I believe widespread compliance with the demands of the reasons-for-decisions model can help constitute relations of civic friendship. But, if Lister is to vindicate the reasons-for-decisions model, he must show that the model better realizes civic friendship than the coercion model (not to mention show there aren't countervailing considerations that favor the coercion model over the reasons-for-decisions model). I am convinced, however, that the coercion model better realizes civic friendship.

The reason that civic friendship favors a diverse reasons requirement over a shared reasons requirement is that we undermine civic friendship when we insist that people not appeal to the reasons that most inspire and drive them. Consider religious citizens who rely heavily on diverse reasons in thinking through political issues. If they are prepared not to coerce without a public justification, but can use religious reasons as defeaters for laws and in public discussion, then they will feel less alienated from politics and from secular citizens. Shared reasons requirements can marginalize citizens of faith and require that they violate their integrity. How can deeply religious citizens realize civic friendship when they are treated in this way, as the reasons-for-decisions model demands?[3]
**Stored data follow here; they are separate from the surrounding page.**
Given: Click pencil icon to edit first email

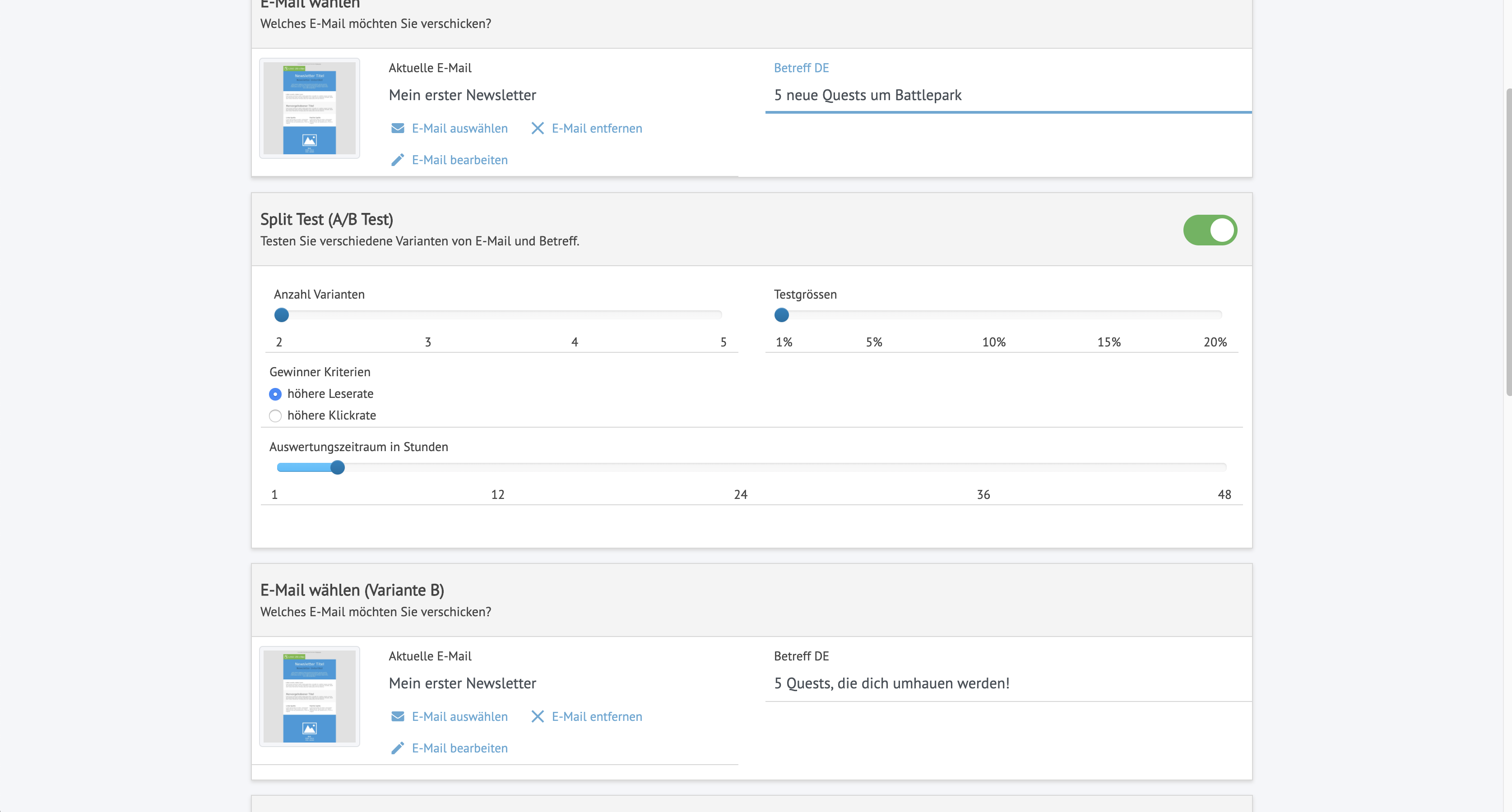Looking at the screenshot, I should pos(397,160).
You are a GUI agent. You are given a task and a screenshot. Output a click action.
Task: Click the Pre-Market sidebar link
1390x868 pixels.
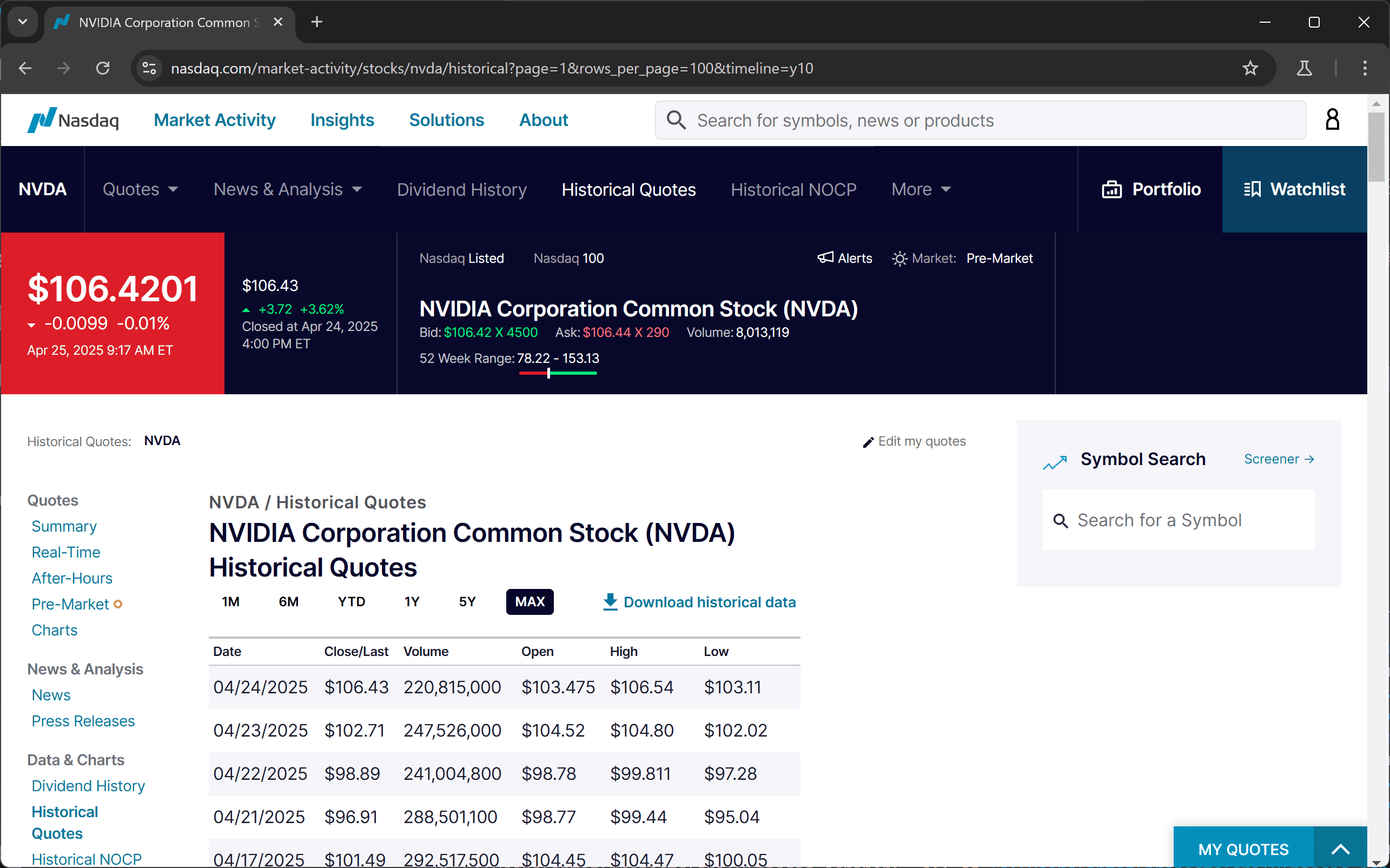(70, 604)
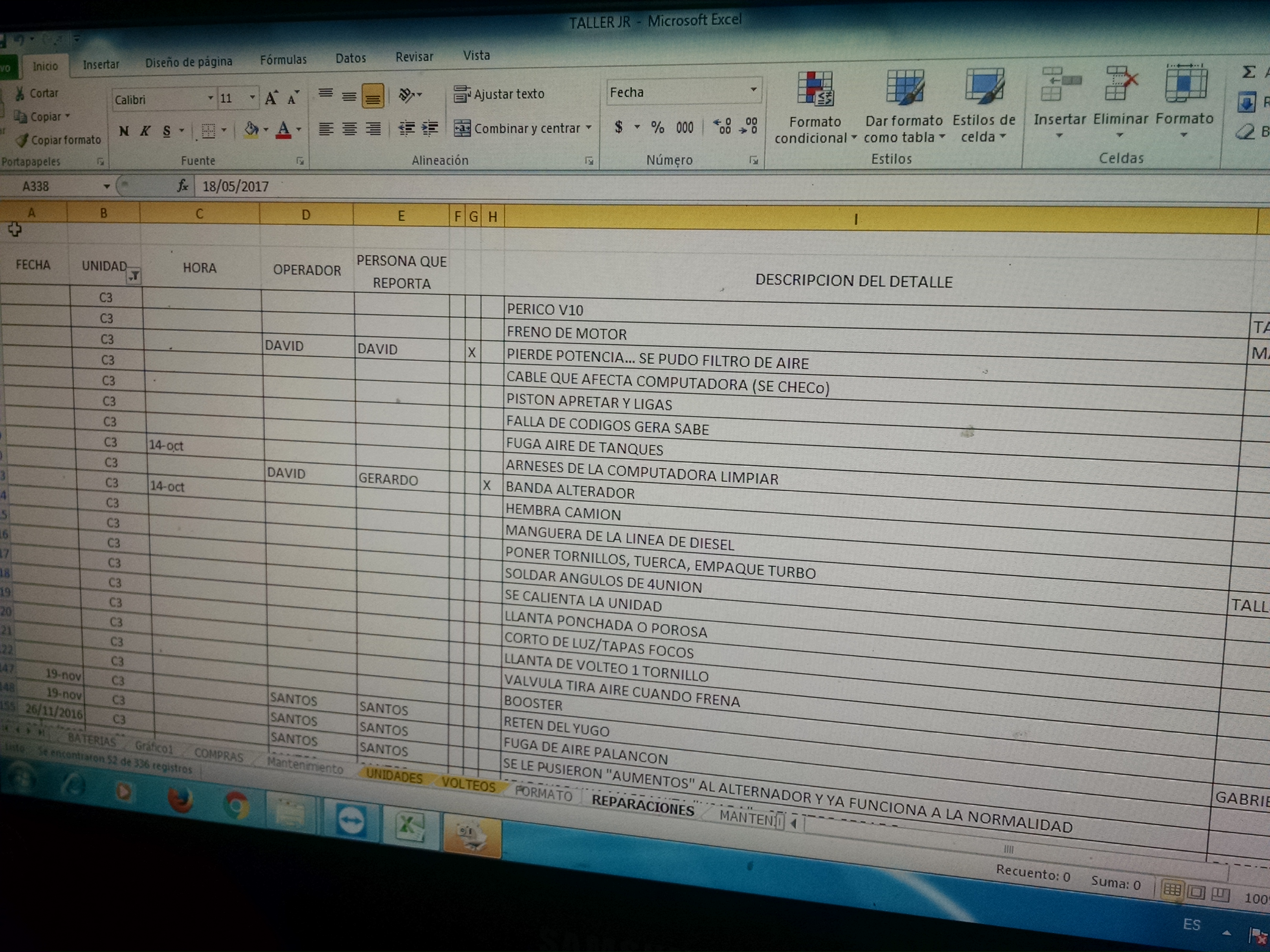Toggle Ajustar texto wrap option
Viewport: 1270px width, 952px height.
(499, 94)
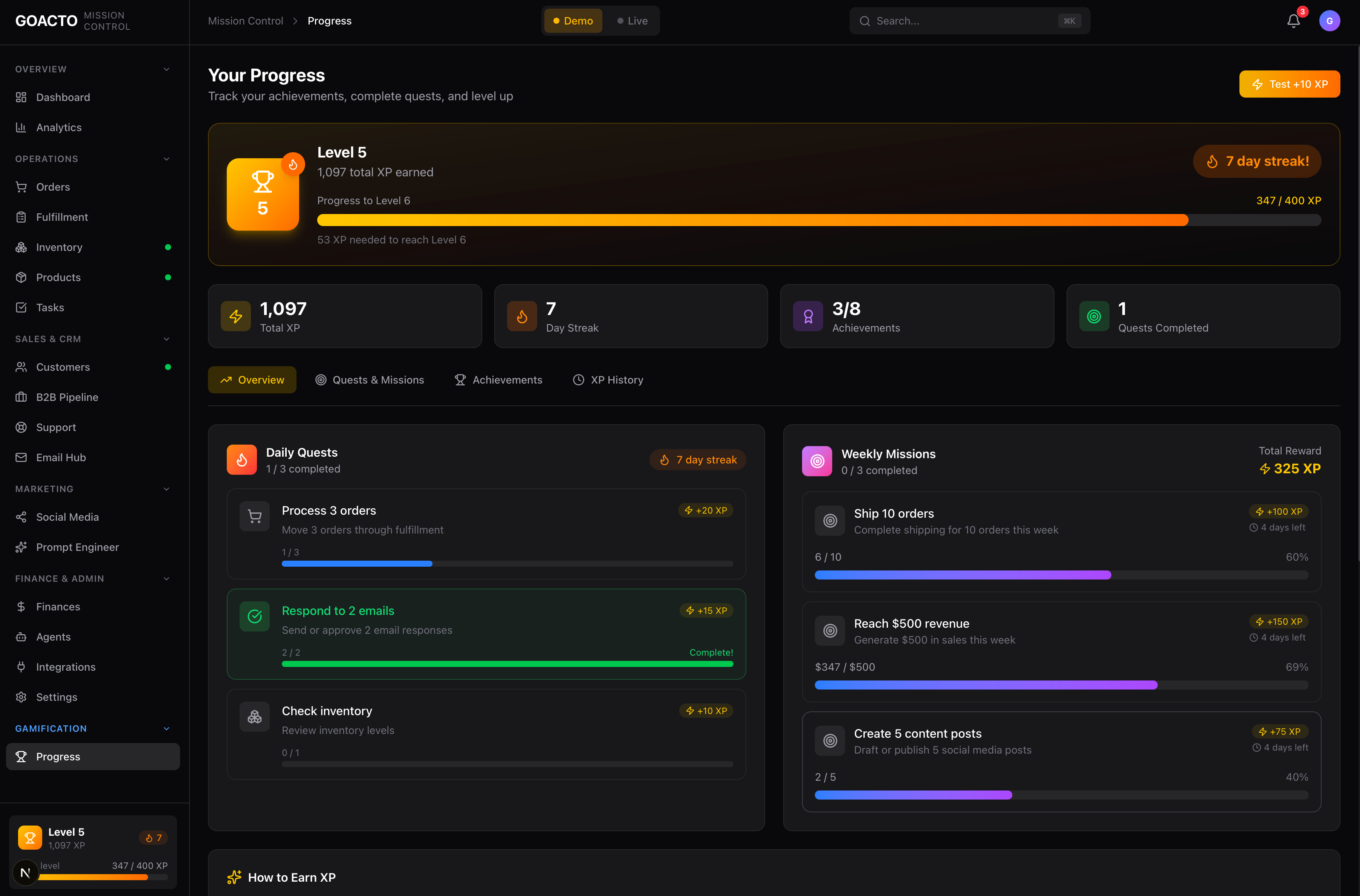Click the completed Respond to 2 emails checkmark
This screenshot has height=896, width=1360.
coord(254,616)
Civic friendship is also better realized by conclusive public justifications because citizens cannot be permissibly coerced when, in their own judgment, the balance of shared reasons defeats the coercion in question. Lister permits the coercion of citizens even when they find a law unacceptable on common grounds. How can the coercers realize civic friendship with the coercees by forcing them to comply with a proposal that the coercees oppose based on their assessment of the balance of shared reasons? A critic could reply that embracing a conclusivity requirement on public justifications would lead us to classical liberal political conclusions such that citizens cannot realize civic friendship through the common or shared pursuit of social justice. But, given that social justice is a matter of deep dispute, pursuit of social justice under the reasons-for-decisions model may be sectarian and divisive, rather than unifying.

Lister makes clear that public reason liberals must face up to the anti-perfectionist dilemma, something many in the literature have not recognized. Further, he has invented several new approaches to public reason to help solve the dilemma -- strategies with which all interested parties should become familiar. Public Reason and Political Community is thus a significant contribution to an ongoing and fruitful research program. Most importantly, Lister helps us understand how to live on moral terms with citizens who disagree with us about important matters. That is a significant achievement.


[1] There is a caveat here, however. On the coercion model, one could be committed via public justification to using a justified decision procedure to select from a set of inconclusively justified laws.

[2] We could create two more models: a conclusive, shared reasons standard or an inconclusive, diverse reasons standard.

[3] Lister may be able to appeal to his marriage analogy and counterfactual assurance arguments to formulate a reply.